• **Your task**:
Skip every picture, and copy exactly the lines from the one containing "This screenshot has height=593, width=921." to the end of the data.

[[ Records for the exercise open ]]

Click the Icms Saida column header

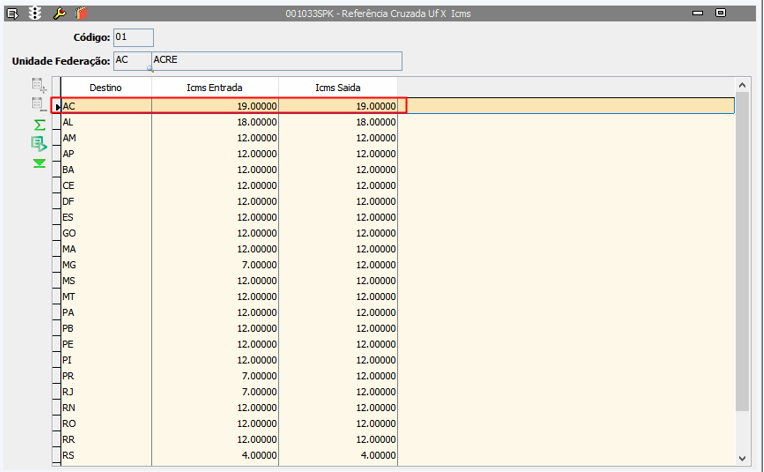(x=337, y=88)
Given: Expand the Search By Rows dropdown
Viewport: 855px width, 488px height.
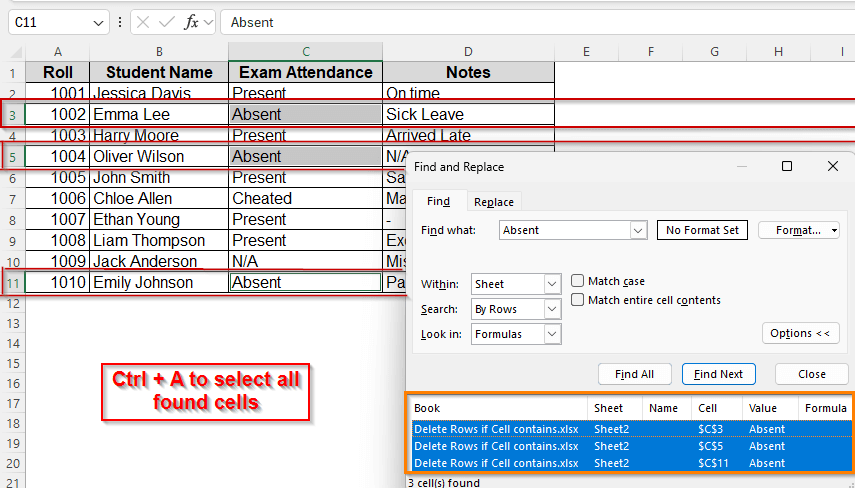Looking at the screenshot, I should coord(552,310).
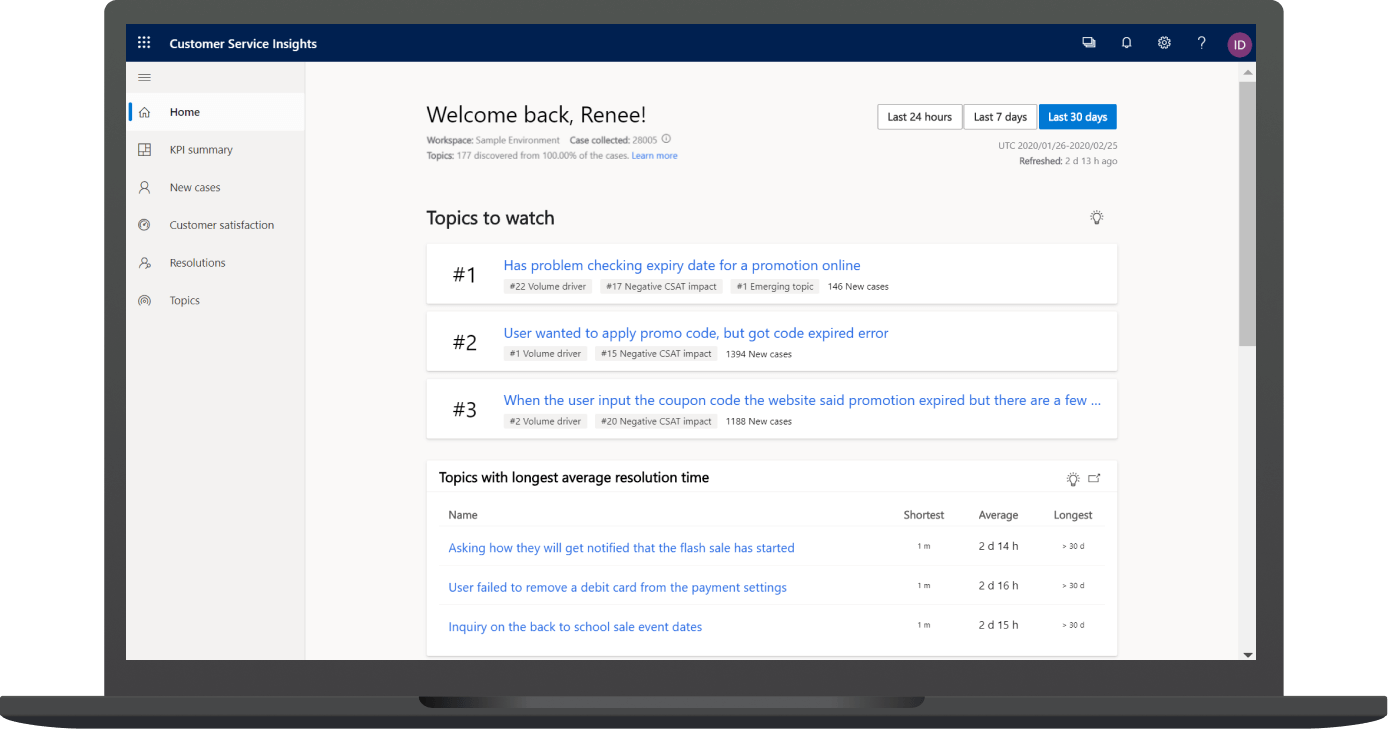This screenshot has height=729, width=1388.
Task: Collapse the sidebar with hamburger menu
Action: click(144, 78)
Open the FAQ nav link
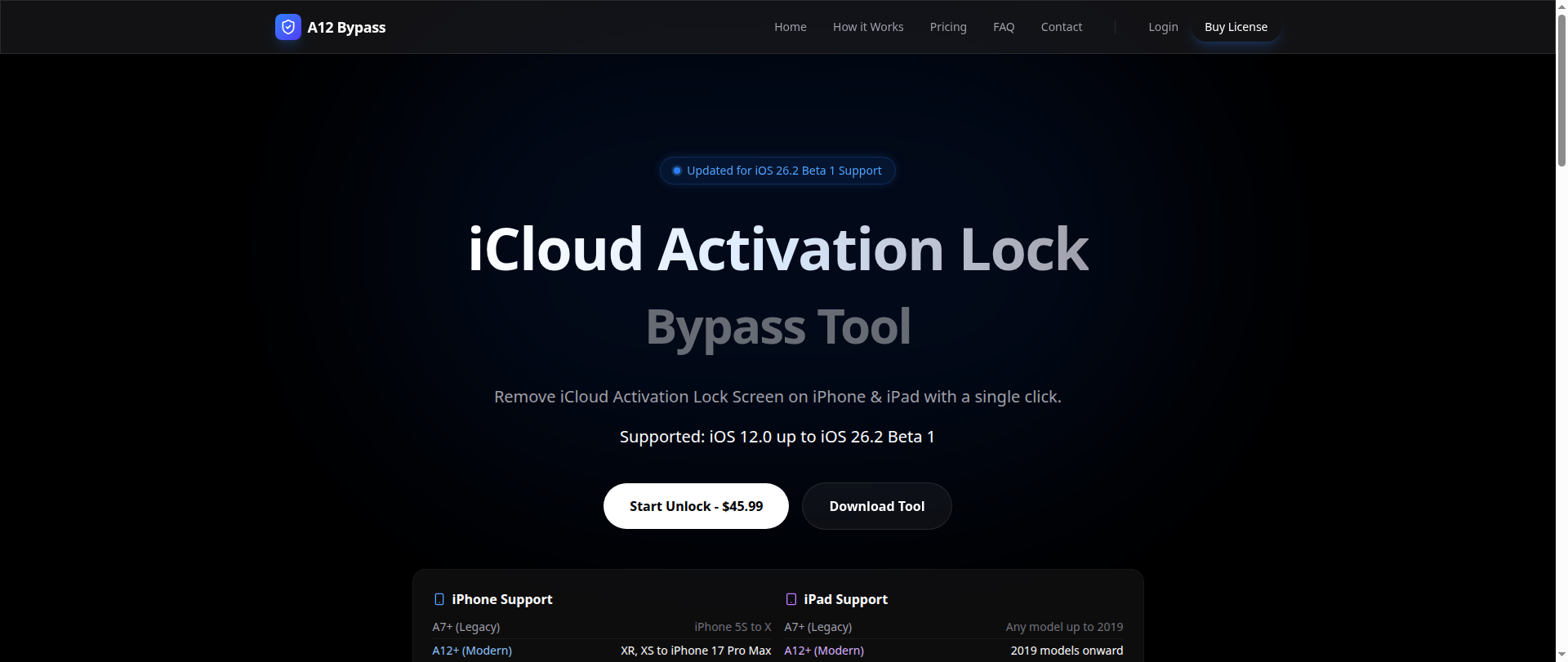 (1003, 27)
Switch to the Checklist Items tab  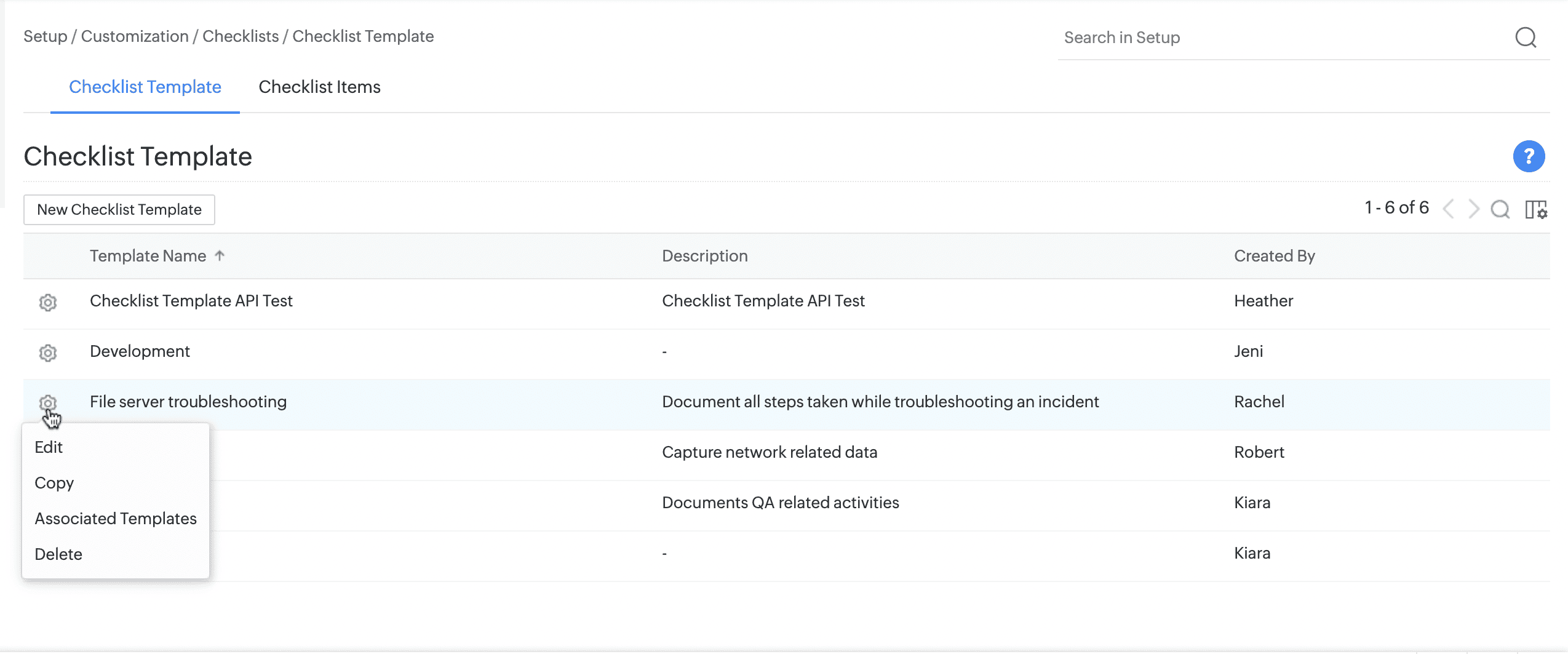pos(319,87)
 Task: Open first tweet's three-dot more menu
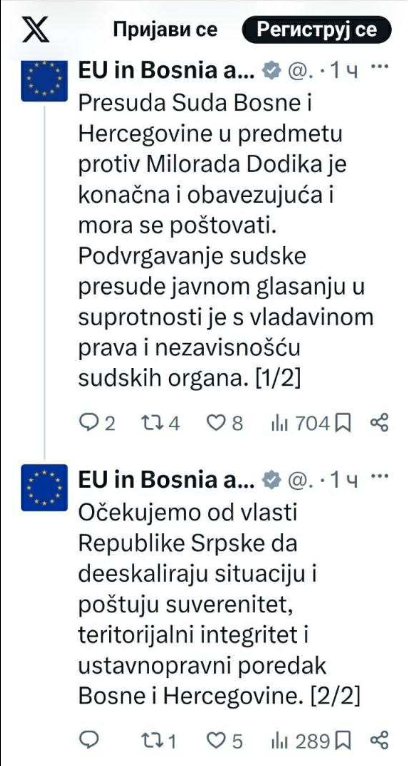(380, 66)
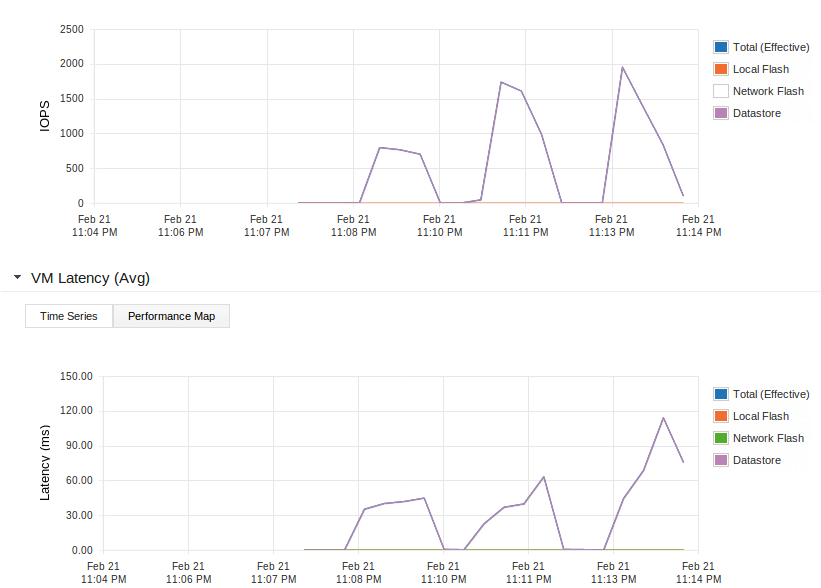
Task: Click the purple Datastore swatch in IOPS legend
Action: 720,113
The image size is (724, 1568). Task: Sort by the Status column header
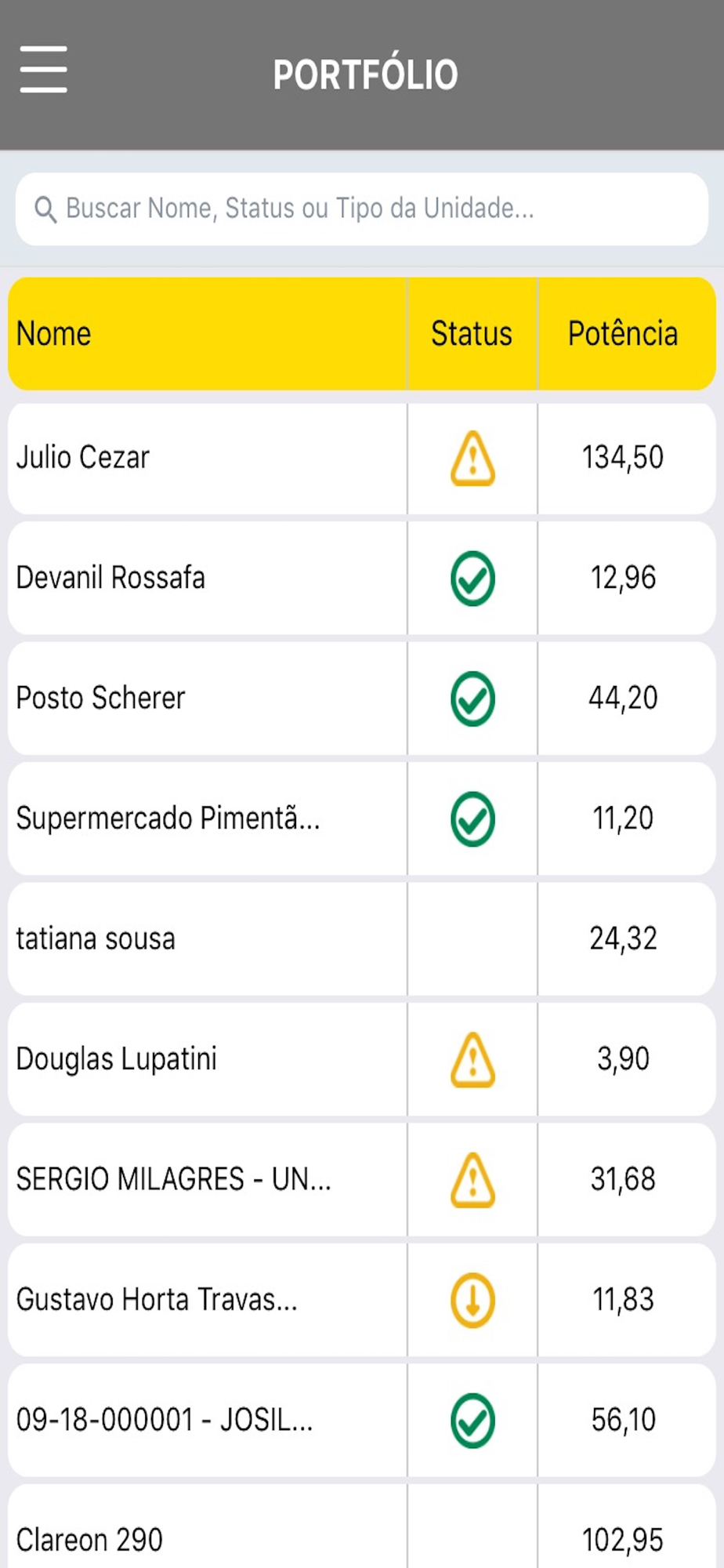472,334
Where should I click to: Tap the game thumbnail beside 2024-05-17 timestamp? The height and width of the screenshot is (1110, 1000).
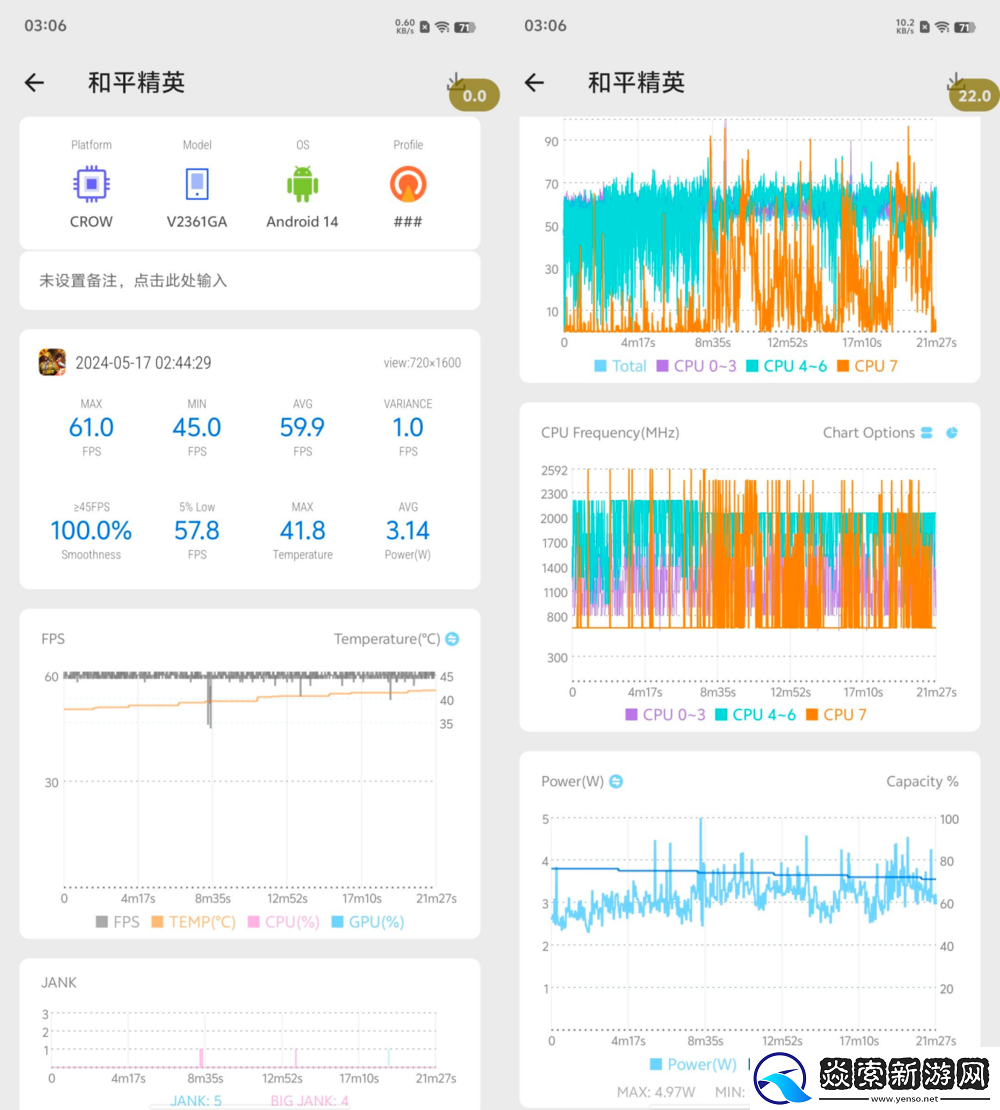[52, 362]
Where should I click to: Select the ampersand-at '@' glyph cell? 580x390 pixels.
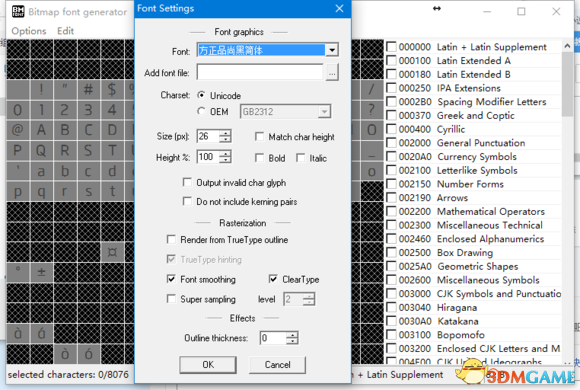point(18,130)

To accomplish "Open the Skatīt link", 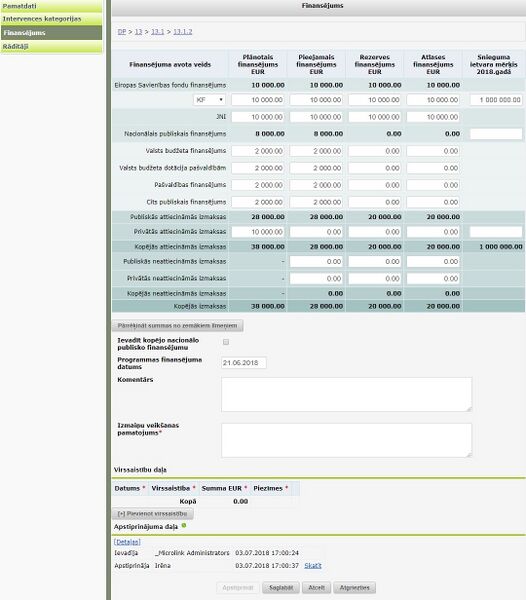I will [313, 566].
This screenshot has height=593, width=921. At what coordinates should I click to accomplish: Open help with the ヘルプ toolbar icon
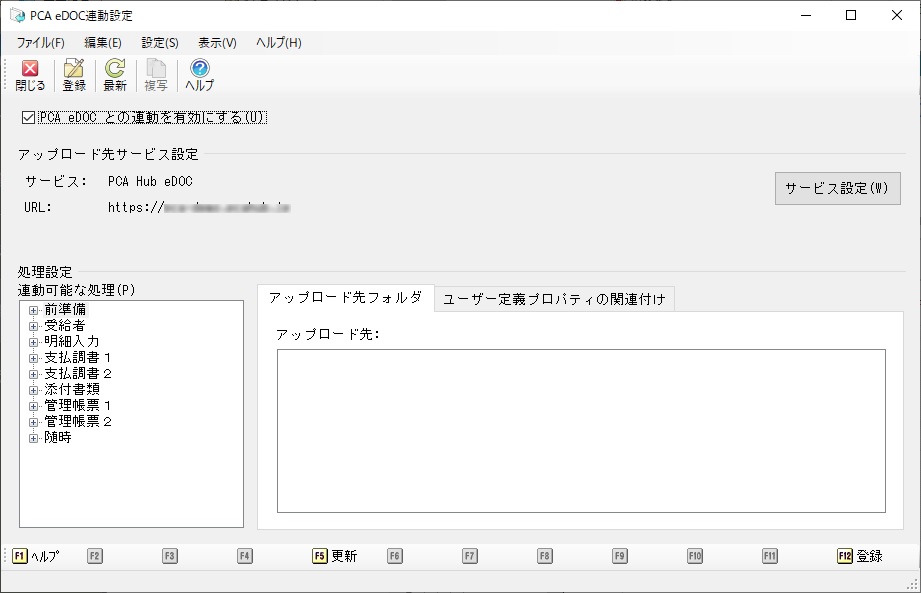click(199, 75)
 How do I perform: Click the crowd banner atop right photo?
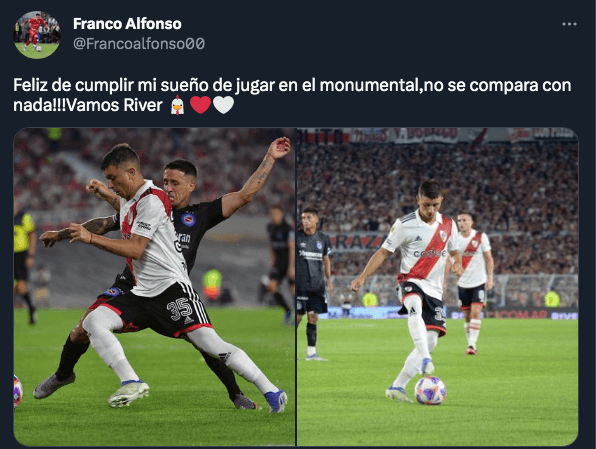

[[ Records for the exercise closed ]]

• **Answer for the task**:
This screenshot has height=593, width=921. At what coordinates should I click to accomplish: Open help with the ヘルプ toolbar icon
click(199, 75)
 How do I perform: Click the crowd banner atop right photo?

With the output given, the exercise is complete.